Sarajevo FF: Full House for Docs
Sarajevo hosts an amazing film festival. The variety of programs and projects is overwhelming. Films in many cinemas, discussions and presentations after the screenings, and in the Hotel Europe where workshops take place and the Atrium has full houses for presentations linked to industry matters.
I am happy to say that documentaries have a visible and important place in
the festival. I have already reviewed some of the films in the competition before the festival, now I have had the chance to be in the cinema for film screenings of some of the films that have been included in the “Dealing With the Past” section of the festival.

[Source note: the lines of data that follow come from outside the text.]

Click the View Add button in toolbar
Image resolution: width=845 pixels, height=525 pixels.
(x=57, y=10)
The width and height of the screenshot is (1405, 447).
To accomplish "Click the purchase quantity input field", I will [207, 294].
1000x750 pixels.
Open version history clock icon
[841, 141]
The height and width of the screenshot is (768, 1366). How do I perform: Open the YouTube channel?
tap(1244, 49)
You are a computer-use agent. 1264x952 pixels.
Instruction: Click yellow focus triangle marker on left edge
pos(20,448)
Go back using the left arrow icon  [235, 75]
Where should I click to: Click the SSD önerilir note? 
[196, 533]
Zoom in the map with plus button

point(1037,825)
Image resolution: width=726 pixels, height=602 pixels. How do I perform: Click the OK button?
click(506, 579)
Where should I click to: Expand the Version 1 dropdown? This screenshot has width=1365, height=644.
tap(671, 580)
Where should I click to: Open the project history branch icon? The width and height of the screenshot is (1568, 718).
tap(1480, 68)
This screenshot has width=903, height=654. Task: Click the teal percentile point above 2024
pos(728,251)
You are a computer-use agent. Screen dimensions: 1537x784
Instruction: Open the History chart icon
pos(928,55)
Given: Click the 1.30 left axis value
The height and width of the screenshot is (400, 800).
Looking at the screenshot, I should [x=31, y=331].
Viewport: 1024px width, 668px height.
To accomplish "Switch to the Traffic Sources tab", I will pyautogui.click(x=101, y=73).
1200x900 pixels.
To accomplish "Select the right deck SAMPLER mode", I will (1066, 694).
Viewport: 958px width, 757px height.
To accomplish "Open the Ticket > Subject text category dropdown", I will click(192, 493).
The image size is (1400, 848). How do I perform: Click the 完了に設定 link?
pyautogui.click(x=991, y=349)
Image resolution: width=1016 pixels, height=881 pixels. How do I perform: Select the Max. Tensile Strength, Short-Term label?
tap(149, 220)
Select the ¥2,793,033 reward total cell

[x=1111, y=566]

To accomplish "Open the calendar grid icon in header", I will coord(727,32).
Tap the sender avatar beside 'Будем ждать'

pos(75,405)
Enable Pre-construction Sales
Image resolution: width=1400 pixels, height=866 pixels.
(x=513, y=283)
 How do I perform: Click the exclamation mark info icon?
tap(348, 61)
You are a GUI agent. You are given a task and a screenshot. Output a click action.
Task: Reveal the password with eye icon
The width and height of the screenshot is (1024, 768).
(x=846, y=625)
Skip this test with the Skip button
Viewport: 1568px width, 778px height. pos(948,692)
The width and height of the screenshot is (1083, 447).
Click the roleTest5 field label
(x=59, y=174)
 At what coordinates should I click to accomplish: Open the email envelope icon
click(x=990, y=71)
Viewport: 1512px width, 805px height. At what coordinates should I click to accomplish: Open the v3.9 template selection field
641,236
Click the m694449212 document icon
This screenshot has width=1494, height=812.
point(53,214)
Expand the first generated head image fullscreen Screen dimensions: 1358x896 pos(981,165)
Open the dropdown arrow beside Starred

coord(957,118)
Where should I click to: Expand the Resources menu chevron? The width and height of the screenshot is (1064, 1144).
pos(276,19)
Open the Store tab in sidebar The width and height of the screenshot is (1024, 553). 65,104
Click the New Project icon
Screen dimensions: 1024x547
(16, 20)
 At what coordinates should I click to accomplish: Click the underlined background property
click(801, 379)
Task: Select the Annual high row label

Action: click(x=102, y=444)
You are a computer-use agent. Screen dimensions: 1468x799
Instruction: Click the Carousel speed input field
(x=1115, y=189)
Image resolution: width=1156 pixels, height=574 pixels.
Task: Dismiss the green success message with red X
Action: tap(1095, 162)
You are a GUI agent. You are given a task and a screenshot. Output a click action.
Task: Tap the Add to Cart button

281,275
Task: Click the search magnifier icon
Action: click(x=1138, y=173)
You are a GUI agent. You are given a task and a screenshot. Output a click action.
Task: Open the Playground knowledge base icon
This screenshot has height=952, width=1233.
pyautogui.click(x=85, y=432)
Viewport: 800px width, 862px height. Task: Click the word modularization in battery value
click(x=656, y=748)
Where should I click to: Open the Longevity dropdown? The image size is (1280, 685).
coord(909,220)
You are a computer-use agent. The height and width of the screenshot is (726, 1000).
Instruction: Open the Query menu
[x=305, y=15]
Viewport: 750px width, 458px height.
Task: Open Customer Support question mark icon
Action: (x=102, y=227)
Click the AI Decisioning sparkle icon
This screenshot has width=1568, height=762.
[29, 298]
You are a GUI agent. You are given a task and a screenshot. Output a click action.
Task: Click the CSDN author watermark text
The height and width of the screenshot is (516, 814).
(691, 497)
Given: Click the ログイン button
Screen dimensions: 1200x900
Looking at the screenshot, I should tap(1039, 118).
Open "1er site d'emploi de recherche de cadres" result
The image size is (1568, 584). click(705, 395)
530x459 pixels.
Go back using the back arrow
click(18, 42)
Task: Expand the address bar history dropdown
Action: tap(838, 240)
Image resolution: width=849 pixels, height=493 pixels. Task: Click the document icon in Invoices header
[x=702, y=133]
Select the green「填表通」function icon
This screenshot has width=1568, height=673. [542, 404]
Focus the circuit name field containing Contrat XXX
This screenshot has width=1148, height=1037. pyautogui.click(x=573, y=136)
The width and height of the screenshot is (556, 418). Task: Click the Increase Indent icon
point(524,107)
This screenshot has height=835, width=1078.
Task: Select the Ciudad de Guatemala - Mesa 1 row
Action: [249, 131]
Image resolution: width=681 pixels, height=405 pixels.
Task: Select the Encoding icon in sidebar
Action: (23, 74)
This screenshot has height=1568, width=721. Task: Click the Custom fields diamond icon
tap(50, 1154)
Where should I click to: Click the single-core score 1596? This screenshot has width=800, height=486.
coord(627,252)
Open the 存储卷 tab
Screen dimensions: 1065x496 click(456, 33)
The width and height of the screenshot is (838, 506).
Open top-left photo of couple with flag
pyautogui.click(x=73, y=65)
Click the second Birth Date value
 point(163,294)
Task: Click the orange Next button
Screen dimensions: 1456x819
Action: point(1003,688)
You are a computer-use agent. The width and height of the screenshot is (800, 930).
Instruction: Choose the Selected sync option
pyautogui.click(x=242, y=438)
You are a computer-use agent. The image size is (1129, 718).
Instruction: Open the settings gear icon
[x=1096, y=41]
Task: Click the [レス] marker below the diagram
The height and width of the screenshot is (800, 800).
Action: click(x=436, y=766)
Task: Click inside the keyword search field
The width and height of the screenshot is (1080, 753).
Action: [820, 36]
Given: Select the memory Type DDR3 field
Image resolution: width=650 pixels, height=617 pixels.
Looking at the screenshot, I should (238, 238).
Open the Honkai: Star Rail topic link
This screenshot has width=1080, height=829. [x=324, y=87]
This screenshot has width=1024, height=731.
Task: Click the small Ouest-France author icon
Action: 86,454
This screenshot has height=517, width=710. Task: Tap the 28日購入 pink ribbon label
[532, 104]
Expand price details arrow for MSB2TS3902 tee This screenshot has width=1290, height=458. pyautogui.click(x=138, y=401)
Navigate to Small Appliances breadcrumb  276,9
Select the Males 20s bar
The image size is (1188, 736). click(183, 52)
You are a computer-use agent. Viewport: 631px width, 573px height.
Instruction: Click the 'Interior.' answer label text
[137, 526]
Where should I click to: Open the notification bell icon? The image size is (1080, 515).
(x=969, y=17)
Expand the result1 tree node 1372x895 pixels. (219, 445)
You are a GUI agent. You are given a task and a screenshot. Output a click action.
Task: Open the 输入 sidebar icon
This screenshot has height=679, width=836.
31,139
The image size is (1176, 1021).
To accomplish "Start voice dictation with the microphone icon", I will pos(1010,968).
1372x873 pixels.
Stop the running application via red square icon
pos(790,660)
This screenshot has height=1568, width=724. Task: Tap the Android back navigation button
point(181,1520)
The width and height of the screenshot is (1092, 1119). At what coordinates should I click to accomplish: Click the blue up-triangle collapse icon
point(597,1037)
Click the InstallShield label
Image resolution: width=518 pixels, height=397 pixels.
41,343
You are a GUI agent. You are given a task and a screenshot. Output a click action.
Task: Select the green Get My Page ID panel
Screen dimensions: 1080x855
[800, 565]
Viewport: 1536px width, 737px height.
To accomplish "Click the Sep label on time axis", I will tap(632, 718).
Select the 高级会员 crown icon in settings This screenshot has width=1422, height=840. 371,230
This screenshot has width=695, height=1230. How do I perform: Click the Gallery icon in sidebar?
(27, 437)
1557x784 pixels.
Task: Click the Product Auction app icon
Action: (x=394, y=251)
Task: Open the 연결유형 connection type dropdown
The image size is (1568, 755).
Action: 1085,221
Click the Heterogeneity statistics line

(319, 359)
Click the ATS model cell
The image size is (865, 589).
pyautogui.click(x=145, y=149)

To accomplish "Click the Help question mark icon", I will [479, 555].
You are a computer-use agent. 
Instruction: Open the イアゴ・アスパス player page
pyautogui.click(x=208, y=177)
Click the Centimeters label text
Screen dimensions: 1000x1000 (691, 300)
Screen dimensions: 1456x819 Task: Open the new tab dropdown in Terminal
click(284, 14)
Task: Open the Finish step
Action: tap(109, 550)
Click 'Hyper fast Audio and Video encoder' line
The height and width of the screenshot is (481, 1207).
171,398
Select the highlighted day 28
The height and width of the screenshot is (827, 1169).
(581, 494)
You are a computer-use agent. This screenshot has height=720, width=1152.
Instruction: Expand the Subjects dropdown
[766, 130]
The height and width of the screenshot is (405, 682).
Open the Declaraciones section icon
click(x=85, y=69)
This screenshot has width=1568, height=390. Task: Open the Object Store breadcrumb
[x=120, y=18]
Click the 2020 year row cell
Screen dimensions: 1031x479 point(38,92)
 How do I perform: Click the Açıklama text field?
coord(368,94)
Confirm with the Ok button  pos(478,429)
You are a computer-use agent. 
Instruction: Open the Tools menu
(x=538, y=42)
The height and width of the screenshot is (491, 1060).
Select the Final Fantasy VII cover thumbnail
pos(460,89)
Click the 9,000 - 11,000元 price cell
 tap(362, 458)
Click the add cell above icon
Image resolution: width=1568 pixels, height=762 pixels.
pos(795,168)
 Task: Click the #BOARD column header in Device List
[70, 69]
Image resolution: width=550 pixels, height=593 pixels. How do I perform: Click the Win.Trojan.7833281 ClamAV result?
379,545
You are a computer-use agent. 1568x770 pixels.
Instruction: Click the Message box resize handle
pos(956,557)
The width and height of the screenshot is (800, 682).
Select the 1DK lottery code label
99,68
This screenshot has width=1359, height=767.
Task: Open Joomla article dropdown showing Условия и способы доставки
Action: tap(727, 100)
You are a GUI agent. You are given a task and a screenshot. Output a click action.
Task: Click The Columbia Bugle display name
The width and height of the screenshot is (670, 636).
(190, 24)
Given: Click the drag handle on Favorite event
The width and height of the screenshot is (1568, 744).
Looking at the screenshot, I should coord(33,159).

Full house for the screening of “The Other Side of Everything” by Mila Turajlic, with a short discussion after the film with producer Carine Chichkowsky and HBO’s Hanka Kastelicovà, in the absence of the director, who had to stay in Belgrade because of illness. The film has been written about many times on this site, here is one link http://www.filmkommentaren.dk/blog/blogpost/4096/
And full house for “Chris, the Swiss” by Anja Kofmel with Sinisa Juricic as co-producer and character in a film that I can only characterize as a masterpiece. The story about the Swiss journalist, who goes to Yugoslavia to cover the war and ends up being killed, when he joins a paramilitary group with the ambition to get material for a book. The screening was transmitted, in collaboration with the Rotterdam IFF, to 8 places in neighbouring countries with Q&A with Anja Kofmel and Sinisa Juricic, led by my tutor colleague Robert Zuber from the “Dealing With the Past”. The film is a superb example of how you can connect animation (the director is animator) with interviews, archive material from the war and footage of the wo going around to the places, where “it” happened. I had seen it before on my computer, it is a total different experience to sit in a full cinema – the music, the sound score.
And full house for Nebojsa Slijepcevic and his “Srbenka”, where I had the pleasure to lead the discussion after the film, more than half an hour, and I dare say that the film was well received by the audience. My review can be read on http://www.filmkommentaren.dk/blog/blogpost/4308/
The film had the regional premiere here in Sarajevo and it was obvious to ask the director: What will happen when the film is premiered in cinemas in Croatia – will it raise tensions as did the theatre play did when it was performed in Rijeka in Croatia. Let’s see, the director answered. The film is a piece of art, so well put together, so many interesting cinematic solutions, and because of that the story about being a Serb in Croatia is so touching and thought-provoking. It is universal, I was thinking, easy to refer it to how it must be to be a muslim in Denmark today. And it is about theatre, what an interesting director Oliver Frljic is, and a very controversial character in his home country, a provocateur some called him at the screening.
And full house for “Occupation” (review on http://www.filmkommentaren.dk/blog/blogpost/4300/), the omnibus film, where the Polish director Magdalena Szymkow and Hungarian producer Ágnes Horváth-Szabó took part in the Q&A. Szymkow told the audience how she started with archive material from the music festival where many artists left as a protest against the invasion by the Warsaw Pact countries and then found the love story that made the title of the film appear, “I’m Writing to You My Love”.
Four strong films, all well received, by an audience, mostly young people; there is hope for creative documentaries as long as there is an attendance as here.